- Interactive map of the The Oberoi Rajvilas area
- Hotel chain: Oberoi Hotels & Resorts

General information
- Location: Jaipur, India, Babaji Ka Modh, Goner Road Jaipur, Rajasthan 302031
- Coordinates: 26°52′34″N 75°52′57″E﻿ / ﻿26.8761°N 75.8826°E
- Opening: 1997
- Owner: EIH Limited
- Operator: Oberoi Hotels & Resorts

Technical details
- Floor area: 32 acres

Other information
- Number of rooms: 71
- Number of restaurants: 3

Website
- Official website

= The Oberoi Rajvilas =

Hotel in Jaipur, India

The Oberoi Rajvilas, Jaipur is a luxury hotel and resort in Jaipur, Rajasthan, India. It was opened in 1997 and is operated by The Oberoi Group through EIH Limited. The property is set on a 32-acre site and was designed in a style inspired by traditional Rajput architecture. In 2024, the property was ranked number one globally in Travel + Leisure magazine's World's Best Awards.

== History ==
The Oberoi Rajvilas opened in 1997 during the expansion of The Oberoi Group under Prithvi Raj Singh Oberoi, who introduced the "Vilas" line of resorts. It was the first property developed under this portfolio.

== Operations ==
The Oberoi Rajvilas has 71 accommodation units comprising rooms, villas, and luxury tents. The tents are designed with reference to traditional caravan camps. Dining facilities at the resort include Surya Mahal, which offers international cuisine, and Raj Mahal, which focuses on Indian dishes, as well as the Rajwada Library Bar.

== Architecture ==
The Oberoi Rajvilas is designed in a style influenced by traditional Rajasthani architecture. The resort is spread across a 32-acre site and is laid out with a series of courtyards, gardens, and water features. The design of the hotel was inspired by the 19th-century Naila Fort. The property incorporates pink lime-plaster walls, Mughal arches, turrets, water channels and domed pavilions.

The buildings include elements associated with Rajput architecture, such as domed structures and the use of sandstone. The property incorporates an 18th-century Shiva temple and a restored 300-year-old haveli.

== Notable residents ==
Notable guests at the resort have included former United States President Bill Clinton, actors Brad Pitt and Angelina Jolie, model Naomi Campbell, and members of the British royal family, including the Duke and Duchess of Kent.

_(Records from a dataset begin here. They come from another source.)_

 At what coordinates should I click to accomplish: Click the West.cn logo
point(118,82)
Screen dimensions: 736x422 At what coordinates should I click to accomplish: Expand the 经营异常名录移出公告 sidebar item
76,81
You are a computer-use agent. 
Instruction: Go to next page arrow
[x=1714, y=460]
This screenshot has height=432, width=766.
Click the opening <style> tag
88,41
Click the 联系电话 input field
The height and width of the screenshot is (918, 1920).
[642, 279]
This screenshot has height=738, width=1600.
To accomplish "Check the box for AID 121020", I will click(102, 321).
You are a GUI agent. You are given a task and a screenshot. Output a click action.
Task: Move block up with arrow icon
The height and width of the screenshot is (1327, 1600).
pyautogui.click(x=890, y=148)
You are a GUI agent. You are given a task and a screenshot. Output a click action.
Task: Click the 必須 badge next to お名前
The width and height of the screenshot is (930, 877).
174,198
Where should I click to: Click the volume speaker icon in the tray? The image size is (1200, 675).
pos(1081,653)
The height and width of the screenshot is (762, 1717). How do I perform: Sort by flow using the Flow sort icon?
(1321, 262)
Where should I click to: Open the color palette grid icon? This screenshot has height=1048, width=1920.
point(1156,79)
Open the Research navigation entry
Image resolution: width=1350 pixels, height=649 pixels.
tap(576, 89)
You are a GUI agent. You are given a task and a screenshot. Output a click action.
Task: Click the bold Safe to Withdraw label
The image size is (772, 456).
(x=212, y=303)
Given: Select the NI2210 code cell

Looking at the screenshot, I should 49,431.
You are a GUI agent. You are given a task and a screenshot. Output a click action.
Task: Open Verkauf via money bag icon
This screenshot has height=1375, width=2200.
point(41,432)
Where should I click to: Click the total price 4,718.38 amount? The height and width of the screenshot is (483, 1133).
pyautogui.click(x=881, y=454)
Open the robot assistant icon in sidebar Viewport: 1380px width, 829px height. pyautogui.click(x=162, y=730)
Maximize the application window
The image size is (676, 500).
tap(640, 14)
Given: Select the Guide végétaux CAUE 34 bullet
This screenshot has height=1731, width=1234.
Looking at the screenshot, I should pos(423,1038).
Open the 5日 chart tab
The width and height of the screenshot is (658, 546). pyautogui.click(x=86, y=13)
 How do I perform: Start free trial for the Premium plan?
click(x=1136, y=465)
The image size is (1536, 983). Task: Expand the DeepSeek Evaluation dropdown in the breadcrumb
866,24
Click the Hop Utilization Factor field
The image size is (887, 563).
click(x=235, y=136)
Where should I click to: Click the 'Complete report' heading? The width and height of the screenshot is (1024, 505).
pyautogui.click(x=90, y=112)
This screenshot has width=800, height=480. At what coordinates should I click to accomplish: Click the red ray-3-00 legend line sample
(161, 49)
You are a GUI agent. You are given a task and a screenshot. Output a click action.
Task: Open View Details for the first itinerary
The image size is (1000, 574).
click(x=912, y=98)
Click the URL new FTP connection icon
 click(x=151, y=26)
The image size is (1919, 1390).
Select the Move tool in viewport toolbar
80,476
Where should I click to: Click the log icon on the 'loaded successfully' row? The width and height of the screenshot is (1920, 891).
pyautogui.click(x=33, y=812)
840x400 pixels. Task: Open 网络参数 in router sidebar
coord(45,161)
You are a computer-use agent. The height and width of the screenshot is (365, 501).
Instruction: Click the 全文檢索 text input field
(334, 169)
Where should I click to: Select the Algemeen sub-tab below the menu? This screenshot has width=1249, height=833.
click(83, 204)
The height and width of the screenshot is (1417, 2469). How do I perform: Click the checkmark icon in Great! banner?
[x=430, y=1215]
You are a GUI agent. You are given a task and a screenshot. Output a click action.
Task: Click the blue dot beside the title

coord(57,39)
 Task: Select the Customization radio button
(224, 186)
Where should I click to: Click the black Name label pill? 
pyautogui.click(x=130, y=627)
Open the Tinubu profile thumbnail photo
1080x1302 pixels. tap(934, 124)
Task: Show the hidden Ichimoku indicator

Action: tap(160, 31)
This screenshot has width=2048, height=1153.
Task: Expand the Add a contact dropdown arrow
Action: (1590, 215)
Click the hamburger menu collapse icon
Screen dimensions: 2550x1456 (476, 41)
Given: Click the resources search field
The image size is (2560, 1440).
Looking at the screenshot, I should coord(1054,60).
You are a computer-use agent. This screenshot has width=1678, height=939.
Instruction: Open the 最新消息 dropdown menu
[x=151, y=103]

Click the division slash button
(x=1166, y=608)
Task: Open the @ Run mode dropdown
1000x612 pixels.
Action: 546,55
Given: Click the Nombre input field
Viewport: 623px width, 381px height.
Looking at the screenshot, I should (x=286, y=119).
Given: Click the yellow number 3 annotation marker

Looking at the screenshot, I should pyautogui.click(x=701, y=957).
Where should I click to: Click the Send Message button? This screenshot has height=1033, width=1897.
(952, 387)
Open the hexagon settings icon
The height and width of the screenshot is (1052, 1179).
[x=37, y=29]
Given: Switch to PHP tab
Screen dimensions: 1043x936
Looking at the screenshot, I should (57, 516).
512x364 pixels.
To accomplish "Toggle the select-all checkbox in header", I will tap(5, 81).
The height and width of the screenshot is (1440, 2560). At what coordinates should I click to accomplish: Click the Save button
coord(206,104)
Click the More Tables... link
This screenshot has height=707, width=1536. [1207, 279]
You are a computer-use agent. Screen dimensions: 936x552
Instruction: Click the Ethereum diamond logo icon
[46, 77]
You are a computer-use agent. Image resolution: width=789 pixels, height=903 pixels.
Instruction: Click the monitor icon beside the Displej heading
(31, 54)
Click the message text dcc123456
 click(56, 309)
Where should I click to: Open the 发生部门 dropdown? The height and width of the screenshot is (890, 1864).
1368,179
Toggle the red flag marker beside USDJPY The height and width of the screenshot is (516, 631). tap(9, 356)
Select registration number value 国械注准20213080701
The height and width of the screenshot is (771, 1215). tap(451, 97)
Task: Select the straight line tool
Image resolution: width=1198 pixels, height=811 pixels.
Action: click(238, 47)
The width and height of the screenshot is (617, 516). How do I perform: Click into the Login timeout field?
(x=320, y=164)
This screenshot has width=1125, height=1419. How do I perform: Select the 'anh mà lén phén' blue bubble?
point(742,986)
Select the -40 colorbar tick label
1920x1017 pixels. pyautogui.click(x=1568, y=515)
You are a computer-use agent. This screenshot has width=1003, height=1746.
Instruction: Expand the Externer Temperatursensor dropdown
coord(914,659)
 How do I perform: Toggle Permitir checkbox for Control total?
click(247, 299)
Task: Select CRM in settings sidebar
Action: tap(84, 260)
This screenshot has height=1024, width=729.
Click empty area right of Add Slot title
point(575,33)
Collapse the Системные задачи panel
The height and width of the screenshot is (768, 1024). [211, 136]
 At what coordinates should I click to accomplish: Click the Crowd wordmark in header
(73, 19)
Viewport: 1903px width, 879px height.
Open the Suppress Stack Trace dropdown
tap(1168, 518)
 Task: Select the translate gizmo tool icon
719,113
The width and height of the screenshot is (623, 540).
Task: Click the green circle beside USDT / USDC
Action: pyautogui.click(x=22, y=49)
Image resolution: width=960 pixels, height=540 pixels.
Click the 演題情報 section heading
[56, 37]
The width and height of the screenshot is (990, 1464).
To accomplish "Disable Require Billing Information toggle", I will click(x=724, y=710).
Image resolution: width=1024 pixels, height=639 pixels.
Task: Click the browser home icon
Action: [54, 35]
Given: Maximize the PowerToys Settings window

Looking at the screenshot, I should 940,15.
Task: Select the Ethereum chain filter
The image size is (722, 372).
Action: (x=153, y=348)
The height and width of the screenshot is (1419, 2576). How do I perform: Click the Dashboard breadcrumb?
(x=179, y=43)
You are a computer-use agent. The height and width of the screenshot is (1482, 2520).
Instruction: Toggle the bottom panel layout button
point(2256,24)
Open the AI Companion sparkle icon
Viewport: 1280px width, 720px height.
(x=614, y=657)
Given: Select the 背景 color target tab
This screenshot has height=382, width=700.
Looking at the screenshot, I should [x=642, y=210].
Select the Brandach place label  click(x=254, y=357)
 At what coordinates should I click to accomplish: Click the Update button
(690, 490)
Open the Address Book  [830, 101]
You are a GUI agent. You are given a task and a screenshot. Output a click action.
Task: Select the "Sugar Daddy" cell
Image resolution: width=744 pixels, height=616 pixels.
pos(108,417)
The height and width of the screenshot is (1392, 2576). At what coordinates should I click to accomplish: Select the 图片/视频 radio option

In March 2000, during a state visit to India, President Bill Clinton and his daughter Chelsea Clinton stayed at the resort's Kohinoor Villa. Security arrangements required the resort to be reserved for the presidential delegation, resulting in the cancellation of existing bookings, including those of foreign visitors.
== Awards and recognition ==
The hotel has appeared in Condé Nast Travelers Readers' Choice Awards in multiple years, including 2017, 2018, 2019, 2022, 2023, 2024, and 2025. In October 2025, it received a one-key rating in the Michelin Guide's inaugural hotel selection for India.

In 2024, it was ranked first in the World's Best Awards published by Travel + Leisure. In the same year, the hotel was featured in the BBC Studios documentary series Grand Indian Hotel, which examines its operations. In 2013, the hotel was listed in Robb Reports "100 Hotels: Asia & The Pacific". In 2011, The Wall Street Journal ranked The Oberoi Rajvilas seventh in its list of India's 10 most expensive hotels.